_Dataset records_:

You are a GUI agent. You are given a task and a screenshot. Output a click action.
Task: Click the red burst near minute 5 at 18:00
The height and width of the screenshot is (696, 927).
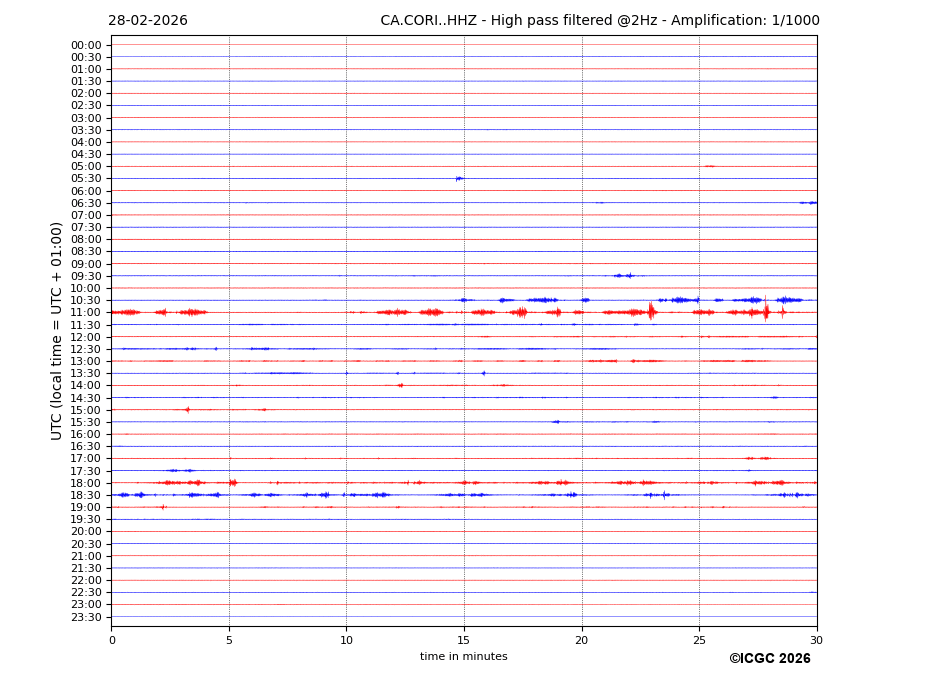point(232,483)
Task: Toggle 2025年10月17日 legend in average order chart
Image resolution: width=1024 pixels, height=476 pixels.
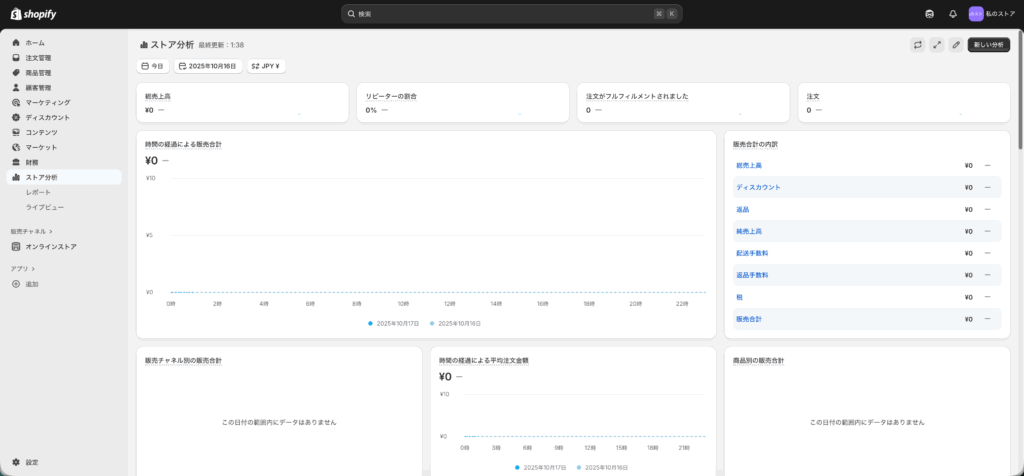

_The request_:
Count the lines in the listing that contain the string "screenshot", treating uppercase and lowercase as different. Give only the number.

_Final answer_:
2